Is this the beginning of a department store concept repackaged?

Jeff Sward
Noble Member
5 years ago

Love it. Evolution at work. Solutions born out of market dynamics. Financial efficiency and a potential launching pad all in one. Oh, and by the way, there is a little available retail space at the moment that can be put to better use. Landlords need to put their dancing shoes on.

Nikki Baird
Active Member
5 years ago

I think we’ll have to come up with a new phrase for these concepts because there are enough of them that I don’t think this is just a fad. It’s a natural extension of the new retail growth model: start an Instagram brand, find success with a niche, then physically go to the places where your consumers already are.

“Retail as a Service”? “Store as a Service”? It’s basically taking infrastructure as a service to a whole ‘nother level, by including physical retail space, office space, etc. Neighborhood Goods is taking a similar approach with their concept in Plano, as are several other concepts opening (or already open) in New York. Not to mention the department store rush to open marketplaces. None of these have the co-working element, which is an interesting angle, but they all seek to help digital brands transition to the physical world.
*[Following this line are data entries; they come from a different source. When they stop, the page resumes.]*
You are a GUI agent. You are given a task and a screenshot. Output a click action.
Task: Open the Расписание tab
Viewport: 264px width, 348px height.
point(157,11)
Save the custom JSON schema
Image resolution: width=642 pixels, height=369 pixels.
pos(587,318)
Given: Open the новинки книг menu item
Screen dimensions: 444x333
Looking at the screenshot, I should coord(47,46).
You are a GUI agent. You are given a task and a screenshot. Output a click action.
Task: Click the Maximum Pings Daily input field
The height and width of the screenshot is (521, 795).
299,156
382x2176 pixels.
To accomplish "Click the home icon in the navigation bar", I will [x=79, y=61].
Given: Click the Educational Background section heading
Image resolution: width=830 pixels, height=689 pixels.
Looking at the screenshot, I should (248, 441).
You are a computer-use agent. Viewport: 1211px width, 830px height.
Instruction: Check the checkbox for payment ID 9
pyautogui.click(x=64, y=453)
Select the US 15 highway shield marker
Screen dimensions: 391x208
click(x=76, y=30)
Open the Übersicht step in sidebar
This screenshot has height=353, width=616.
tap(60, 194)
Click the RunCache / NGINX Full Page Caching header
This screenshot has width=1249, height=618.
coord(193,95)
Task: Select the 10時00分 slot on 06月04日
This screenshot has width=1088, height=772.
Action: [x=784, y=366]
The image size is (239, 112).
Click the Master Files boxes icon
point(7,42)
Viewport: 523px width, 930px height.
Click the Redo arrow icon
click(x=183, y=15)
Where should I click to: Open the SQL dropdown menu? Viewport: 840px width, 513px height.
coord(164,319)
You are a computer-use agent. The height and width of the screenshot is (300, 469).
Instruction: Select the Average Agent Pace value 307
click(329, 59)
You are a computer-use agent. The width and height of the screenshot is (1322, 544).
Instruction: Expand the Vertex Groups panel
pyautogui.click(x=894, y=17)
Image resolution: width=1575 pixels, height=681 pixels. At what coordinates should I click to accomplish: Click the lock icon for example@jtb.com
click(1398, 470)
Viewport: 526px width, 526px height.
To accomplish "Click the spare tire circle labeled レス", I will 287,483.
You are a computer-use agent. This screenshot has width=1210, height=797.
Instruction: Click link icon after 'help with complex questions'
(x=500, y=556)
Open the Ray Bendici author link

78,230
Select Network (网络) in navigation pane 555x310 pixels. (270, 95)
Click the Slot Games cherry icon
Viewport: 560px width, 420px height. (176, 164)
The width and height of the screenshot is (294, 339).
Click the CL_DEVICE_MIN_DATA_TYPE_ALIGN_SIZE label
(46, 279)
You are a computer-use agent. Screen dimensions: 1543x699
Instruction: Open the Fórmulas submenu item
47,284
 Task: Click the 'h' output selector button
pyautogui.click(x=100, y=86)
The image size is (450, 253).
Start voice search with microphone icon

The question for me is, what does this mean for established brands? These upstarts don’t have the scale to compete directly — yet. Should brands reach back into the designer pool and offer space for new up-and-coming designers as a way to prevent them from becoming future competitors? Should they apply their own curation expertise to open similar “Store as a Service” services? I don’t know what the answer is, but I know one thing: they should not ignore this.

Joanna Rutter
Member
Reply to  Nikki Baird
5 years ago

Storefront as a Service — I’m into it!

Nikki Baird
Active Member
Reply to  Joanna Rutter
5 years ago

I love it!

Charles Dimov
Member
5 years ago

Always love fresh new ideas and fresh new thinking in retail. But I would want to see the test results first. Experiment and run with what works.
On the other hand — this is a brilliant way of giving small startup and online pure-plays an opportunity to test out physical or omnichannel retailing. I can’t wait to see the results of whether co-retailing (retailing one product/brand set next to another), will have a treasure-hunt effect with consumers. Always drop in, because you never know what amazing fresh products you will get. Cool idea.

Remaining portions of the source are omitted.